Technical information
- Licensing authority: FCC
- Facility ID: 64066
- Class: B
- Power: 5,000 watts day 1,000 watts night
- Transmitter coordinates: 36°30′12.00″N 80°35′35.00″W﻿ / ﻿36.5033333°N 80.5930556°W
- Translator: 105.1 W286DM (Mount Airy)

Links
- Public license information: Public file; LMS;
- Webcast: Listen Live
- Website: wsyd1300.com

= WSYD =

WSYD (1300 AM) is a radio station broadcasting an oldies format. Licensed to Mount Airy, North Carolina, United States, the station serves Surry County, North Carolina. The station is currently owned by Granite City Broadcasting and features programming from Salem Communications.

==History==
WSYD started out playing rock and roll in the mid-1950s. Prior to the most recent change, the station played a mix of contemporary and classic country.
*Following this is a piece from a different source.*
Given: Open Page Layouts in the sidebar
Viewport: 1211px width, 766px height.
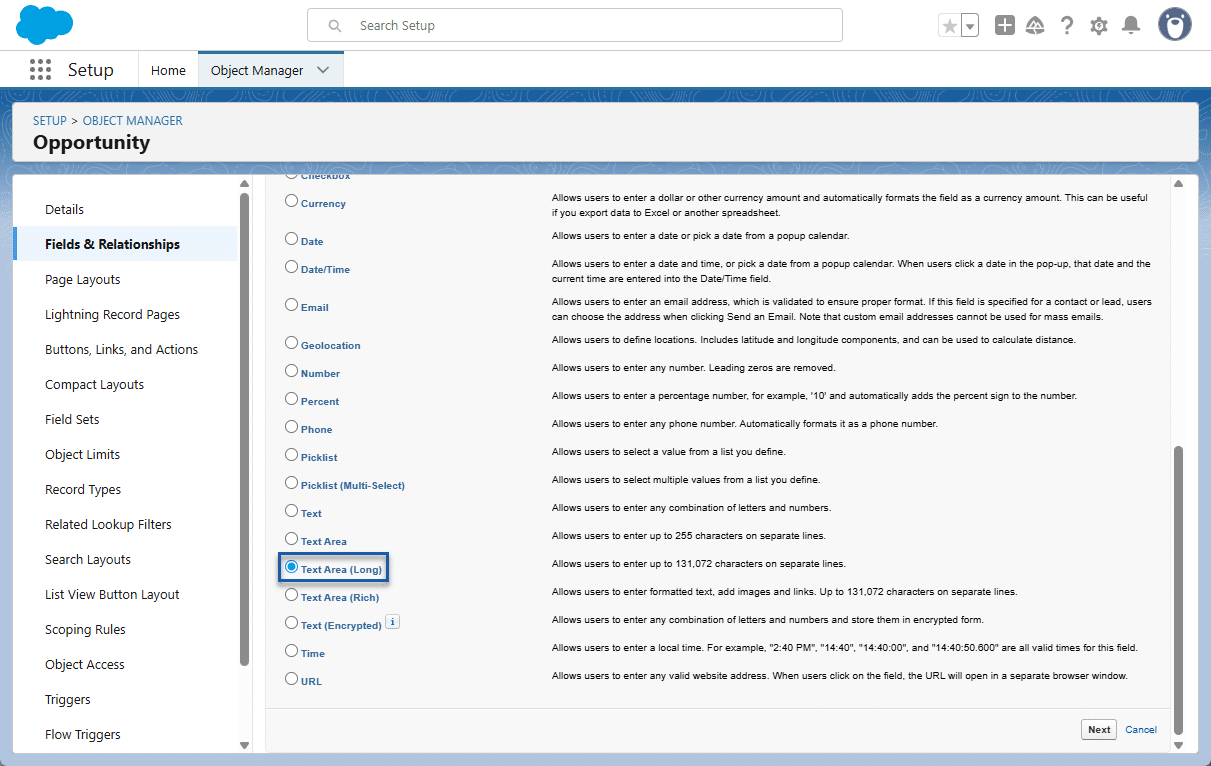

===Expanded Band assignment===

On March 17, 1997 the Federal Communications Commission (FCC) announced that 88 stations had been given permission to move to newly available "Expanded Band" transmitting frequencies, ranging from 1610 to 1700 kHz, with WSYD authorized to move from 1300 to 1640 kHz. A Construction Permit for the expanded band station, also in Mount Airy, was assigned the callsign WLHJ on November 10, 1997. However the expanded band station was never built, and its Construction Permit was cancelled on December 22, 2000.

===Later history===

A switch to oldies took place on April 6, 2011, after news director Mark Brown asked listeners what music they would like to hear. A poll was conducted, and the listeners voted overwhelmingly for the switch to a "pop oldies" format, dubbed "Granite City Gold."